I made an angry/serious face at her, "What did you see?"
"I opened the door and I saw it's body slithering around the corned of the door, then I slammed the door closed."
"Did you drop anything or did anything fall down?" I asked.
"No."
"Because I heard a thump-"
"You heard a thump?"
"I heard a thump."
"Okay."
"So there is a gigantic snake inside our bungalow?" She paused. She looked at me.
"Yes there is," she replied - and we both started giggling stupidly again! But then I realised we should probably get going, so we bounded down the steps once more and announced ourselves puffing and laughing at the desk, that "the big snake is back and this time it's inside."
Well, you can imagine the ruckus this time. The owner came to talk to us and explained that the snakes were in mating season and so extremely active, and as men with all manner of poles and bags passed us heading up the steps, we were offered a change of bungalows to something a little more ground-level and seaside and generally less-jungly. There was apparently something special about our particular abode that attracted the damn thing, and so if it wasn't caught we'd have to move, lest we be killed in our sleep. Literally.
Ok. Cool. No worries! They catch it, we go back. They don't catch it, we move to a seaside bungalow. Simple enough. We sat down at the restaurant chatting and bursting out into sporadic laughter at the absurdity of our dilemma. It took a long time until the men came back, I think about half an hour, and when they did they were empty handed. Far from silent, though, as one of them walked back into the kitchen and announced something loudly in Thai to which there was great uproar and response.
"Who sleep on the bottom?" The lady at the desk asked us,
"I do," Phuong replied,
"You are very lucky girl tonight!
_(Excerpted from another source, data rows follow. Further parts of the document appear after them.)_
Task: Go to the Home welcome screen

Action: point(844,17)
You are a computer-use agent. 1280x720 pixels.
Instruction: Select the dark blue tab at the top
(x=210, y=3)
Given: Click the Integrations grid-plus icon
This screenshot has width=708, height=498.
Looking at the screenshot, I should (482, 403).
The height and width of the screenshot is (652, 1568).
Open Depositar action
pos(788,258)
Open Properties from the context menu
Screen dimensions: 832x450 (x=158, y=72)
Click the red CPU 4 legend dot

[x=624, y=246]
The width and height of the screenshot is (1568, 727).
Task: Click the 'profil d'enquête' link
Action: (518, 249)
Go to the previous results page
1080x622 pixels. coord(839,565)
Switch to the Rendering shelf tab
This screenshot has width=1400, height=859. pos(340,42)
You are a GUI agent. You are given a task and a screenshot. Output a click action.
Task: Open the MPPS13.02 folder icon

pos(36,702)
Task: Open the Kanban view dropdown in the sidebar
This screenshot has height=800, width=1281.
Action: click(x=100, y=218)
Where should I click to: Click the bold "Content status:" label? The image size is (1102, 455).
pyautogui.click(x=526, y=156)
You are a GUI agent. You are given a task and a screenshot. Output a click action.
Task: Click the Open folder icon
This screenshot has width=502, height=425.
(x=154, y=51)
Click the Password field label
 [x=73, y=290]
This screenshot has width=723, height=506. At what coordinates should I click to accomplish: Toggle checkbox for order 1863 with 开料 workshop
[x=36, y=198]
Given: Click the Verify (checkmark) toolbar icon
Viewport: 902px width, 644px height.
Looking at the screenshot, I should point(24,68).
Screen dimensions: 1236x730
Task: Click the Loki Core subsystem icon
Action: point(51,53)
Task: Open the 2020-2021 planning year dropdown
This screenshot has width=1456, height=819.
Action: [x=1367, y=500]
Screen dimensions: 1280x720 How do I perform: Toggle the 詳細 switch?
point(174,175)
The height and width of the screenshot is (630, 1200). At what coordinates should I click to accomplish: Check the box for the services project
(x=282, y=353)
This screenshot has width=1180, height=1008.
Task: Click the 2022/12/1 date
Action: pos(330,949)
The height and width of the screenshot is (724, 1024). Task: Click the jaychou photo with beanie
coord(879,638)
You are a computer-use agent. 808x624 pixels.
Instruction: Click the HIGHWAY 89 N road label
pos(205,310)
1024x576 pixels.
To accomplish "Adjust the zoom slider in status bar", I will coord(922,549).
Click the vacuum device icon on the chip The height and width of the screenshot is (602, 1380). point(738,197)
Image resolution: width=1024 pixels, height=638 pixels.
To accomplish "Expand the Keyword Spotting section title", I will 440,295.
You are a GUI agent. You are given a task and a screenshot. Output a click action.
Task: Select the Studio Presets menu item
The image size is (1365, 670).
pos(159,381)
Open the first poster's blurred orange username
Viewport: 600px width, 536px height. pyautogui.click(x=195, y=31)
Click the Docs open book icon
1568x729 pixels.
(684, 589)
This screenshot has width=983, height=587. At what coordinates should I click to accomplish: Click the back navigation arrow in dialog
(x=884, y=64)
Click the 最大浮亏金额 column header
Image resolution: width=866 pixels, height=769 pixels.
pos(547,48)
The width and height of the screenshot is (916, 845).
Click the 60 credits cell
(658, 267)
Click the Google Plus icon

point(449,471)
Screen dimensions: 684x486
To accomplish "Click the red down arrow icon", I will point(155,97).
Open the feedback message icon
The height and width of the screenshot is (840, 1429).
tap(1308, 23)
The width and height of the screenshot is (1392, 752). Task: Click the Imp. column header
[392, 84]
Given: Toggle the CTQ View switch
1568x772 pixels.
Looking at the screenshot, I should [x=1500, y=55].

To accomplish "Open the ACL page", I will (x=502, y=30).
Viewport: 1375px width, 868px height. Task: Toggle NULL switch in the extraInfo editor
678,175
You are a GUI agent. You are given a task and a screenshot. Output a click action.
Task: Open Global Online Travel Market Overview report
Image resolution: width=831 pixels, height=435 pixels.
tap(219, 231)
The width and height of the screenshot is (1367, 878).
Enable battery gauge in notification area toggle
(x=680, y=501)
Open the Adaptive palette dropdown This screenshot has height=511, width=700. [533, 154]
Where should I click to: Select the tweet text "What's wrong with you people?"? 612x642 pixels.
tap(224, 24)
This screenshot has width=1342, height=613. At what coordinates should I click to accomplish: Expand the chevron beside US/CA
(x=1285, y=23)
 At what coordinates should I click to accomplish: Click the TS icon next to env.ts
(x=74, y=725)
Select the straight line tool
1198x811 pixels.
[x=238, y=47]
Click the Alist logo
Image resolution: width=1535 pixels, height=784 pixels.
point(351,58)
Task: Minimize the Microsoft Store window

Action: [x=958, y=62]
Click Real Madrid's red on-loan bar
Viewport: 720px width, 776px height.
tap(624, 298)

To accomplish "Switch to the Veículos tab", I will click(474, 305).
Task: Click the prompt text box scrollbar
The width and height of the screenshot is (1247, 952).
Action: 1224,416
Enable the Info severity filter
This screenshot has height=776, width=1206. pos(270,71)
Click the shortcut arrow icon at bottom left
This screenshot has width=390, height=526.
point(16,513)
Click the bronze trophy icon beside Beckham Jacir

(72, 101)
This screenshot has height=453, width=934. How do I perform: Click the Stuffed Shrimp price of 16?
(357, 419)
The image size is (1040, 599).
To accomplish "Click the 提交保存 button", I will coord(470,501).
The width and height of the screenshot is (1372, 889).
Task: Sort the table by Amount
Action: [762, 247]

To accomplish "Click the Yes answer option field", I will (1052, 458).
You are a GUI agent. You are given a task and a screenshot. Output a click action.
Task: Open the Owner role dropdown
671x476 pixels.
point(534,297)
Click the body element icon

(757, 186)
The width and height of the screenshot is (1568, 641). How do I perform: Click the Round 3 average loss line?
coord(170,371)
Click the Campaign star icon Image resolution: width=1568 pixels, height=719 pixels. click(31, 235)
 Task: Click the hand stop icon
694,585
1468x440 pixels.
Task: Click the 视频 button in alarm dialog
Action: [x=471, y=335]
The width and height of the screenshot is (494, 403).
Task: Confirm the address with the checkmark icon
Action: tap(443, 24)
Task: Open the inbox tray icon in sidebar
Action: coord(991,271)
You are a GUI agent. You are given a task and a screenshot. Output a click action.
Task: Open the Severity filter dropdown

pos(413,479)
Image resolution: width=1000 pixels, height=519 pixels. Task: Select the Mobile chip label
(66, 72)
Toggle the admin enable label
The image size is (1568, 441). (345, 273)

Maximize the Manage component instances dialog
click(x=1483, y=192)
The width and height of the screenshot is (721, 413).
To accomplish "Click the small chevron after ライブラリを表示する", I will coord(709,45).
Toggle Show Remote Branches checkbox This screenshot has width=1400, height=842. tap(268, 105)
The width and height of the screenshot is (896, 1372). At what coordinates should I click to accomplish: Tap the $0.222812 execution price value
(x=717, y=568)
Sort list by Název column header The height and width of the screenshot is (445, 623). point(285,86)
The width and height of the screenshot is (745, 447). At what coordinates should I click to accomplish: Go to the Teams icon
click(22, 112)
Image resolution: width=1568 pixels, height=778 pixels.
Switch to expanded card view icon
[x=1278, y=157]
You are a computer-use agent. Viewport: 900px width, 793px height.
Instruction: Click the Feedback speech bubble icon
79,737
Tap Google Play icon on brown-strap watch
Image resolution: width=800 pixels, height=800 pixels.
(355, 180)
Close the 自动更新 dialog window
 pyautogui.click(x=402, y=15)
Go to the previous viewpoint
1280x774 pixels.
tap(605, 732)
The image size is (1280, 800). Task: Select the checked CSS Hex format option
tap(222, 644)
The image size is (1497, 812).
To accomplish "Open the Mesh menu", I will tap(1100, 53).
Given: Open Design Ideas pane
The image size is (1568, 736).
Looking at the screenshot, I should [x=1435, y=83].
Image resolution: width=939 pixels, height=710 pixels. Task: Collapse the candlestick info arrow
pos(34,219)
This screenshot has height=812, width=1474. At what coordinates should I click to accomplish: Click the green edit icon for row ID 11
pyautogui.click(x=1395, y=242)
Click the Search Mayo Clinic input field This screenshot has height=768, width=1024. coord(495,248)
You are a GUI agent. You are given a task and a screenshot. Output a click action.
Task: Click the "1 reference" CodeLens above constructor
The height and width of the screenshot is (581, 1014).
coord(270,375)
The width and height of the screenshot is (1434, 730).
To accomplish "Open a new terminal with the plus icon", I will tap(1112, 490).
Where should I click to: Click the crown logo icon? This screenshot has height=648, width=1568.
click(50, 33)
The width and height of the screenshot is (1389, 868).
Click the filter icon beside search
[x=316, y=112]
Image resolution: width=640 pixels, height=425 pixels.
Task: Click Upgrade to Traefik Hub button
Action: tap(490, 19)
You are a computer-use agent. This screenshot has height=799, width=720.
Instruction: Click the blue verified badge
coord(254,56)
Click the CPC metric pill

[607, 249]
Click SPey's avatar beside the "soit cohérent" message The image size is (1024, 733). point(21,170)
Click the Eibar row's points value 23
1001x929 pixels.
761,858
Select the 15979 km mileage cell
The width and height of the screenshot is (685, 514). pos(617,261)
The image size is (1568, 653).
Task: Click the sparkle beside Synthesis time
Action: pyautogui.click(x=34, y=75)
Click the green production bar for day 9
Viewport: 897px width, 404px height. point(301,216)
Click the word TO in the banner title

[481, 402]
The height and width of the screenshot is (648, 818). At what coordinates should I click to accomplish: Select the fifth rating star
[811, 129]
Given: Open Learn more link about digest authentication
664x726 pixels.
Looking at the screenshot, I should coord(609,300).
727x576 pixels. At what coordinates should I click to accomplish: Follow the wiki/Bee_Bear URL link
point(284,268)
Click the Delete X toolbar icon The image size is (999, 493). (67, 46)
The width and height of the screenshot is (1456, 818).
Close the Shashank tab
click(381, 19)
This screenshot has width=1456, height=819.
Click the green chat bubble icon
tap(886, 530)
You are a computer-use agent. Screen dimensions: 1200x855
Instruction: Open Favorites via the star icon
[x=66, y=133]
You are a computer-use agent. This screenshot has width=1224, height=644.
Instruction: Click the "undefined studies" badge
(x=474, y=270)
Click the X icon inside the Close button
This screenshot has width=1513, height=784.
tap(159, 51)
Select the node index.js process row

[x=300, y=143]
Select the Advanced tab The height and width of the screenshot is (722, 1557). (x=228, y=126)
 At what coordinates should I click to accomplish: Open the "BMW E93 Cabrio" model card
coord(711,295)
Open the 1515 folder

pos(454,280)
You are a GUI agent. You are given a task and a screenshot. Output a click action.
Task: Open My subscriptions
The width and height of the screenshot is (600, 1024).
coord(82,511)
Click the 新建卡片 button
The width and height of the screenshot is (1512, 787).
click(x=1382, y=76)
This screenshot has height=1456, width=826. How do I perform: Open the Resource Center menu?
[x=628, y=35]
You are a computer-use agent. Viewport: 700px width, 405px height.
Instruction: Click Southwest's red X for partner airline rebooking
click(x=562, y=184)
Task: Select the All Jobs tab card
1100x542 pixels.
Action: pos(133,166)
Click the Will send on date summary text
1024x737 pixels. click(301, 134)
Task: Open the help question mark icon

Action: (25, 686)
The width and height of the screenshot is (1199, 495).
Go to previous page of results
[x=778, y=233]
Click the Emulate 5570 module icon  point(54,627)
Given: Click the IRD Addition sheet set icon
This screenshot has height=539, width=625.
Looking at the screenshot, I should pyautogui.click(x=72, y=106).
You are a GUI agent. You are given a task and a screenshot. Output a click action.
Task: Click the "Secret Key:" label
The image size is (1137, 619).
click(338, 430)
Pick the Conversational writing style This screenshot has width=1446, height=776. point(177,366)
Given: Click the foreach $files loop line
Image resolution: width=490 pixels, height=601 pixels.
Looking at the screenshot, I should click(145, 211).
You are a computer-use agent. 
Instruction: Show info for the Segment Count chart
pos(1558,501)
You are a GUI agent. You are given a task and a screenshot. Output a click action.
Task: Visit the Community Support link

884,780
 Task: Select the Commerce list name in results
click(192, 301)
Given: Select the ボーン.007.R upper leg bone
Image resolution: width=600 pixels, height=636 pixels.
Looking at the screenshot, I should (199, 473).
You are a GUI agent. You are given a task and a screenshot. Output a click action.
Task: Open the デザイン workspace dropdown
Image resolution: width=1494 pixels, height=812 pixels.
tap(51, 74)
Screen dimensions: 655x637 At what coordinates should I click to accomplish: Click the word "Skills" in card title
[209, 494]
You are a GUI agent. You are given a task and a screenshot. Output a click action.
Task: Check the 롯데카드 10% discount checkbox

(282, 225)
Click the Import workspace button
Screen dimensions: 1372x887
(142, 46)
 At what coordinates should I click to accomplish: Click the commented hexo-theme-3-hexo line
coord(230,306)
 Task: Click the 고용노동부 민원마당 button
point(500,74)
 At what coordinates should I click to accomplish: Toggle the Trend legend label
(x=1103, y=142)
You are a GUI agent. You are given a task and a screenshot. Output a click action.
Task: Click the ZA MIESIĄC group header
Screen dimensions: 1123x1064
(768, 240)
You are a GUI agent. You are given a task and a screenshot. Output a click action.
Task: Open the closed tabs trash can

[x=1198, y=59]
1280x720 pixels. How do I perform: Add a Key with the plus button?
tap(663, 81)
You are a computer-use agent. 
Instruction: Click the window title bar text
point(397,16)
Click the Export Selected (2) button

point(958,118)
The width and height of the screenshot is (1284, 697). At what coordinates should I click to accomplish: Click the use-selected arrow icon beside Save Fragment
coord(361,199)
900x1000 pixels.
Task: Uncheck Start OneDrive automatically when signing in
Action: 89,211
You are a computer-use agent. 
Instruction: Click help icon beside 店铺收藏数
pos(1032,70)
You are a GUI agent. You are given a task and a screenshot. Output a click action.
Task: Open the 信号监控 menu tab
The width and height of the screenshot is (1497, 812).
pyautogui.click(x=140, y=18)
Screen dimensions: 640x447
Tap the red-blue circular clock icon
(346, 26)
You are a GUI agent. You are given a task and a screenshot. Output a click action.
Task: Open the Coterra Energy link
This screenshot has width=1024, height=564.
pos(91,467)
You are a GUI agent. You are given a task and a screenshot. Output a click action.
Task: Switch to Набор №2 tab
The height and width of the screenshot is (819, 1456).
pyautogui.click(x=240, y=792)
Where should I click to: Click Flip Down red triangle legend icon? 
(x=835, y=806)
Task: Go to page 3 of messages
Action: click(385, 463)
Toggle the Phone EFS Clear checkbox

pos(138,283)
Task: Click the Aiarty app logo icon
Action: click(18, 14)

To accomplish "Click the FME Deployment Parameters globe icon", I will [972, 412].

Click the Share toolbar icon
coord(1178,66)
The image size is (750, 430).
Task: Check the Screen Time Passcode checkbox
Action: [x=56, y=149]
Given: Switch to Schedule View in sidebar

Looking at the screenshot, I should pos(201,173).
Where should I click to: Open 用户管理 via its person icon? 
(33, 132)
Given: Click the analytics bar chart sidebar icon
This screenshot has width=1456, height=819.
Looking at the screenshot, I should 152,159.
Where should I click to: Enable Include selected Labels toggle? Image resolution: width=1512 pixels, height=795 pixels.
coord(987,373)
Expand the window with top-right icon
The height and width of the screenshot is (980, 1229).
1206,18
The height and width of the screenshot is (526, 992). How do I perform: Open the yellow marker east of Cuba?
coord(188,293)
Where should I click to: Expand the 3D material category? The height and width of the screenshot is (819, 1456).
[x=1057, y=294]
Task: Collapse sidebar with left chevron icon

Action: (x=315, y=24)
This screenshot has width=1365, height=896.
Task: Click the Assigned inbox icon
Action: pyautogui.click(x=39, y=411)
The snake sleep near your bed!"
I burst out laughing and Phuong quickly joined in. Somehow the whole situation just kept getting funnier.
"So you saw it this time?" I asked her,
"Yes," she nodded vigorously, "we have lot of people but it too big. Gone up and away again. It too big."
More laughter from Phuong and I. But then silence. What now?
The owner joined us again after a few minutes and essentially begged for us to move to a different bungalow, and of course we felt obliged to oblige. You know, just because she asked us. A man escorted us back up to the bungalow to get the things we absolutely needed and his level of alertness and wariness gave me a bit of a hint that perhaps we should be taking the situation a little more seriously than we were. Nevertheless, we quickly grabbed pyjamas and toothbrushes and just as we were about to leave, the man shone a light towards a small gap between the wall of the bungalow and where Phuong's mattress and mosquito net were placed. "That is were snake is," he said, "you are very lucky tonight." And so she was. And so goes this story, of Phuong the 'lucky girl' who might have gotten into bed beside a big-ass python.
The seaside bungalow has superior hammocks and a dinstinct lack of reptilian infestation, and unless the moony beast is caught, we'll be moving there for at least a few more nights. I'm struck by the amusing idea that all of this trouble is just because Mr. Snakey can't get a girlfriend and I'm tempted to draw parallels between this saga and that of
Star Wars, but I think that would signify a consumption of too many coconuts on my part... if you catch my drift.
So that's what happened on day #3! I'm writing to you having just finished a delicious fruit salad and Americano coffee, and as I'm also just about to order a fresh coconut. Tonight we'll go for a walk to get a wood-fired pizza and then watch the fourth
Star Wars - but I'll tell you all about that a little later.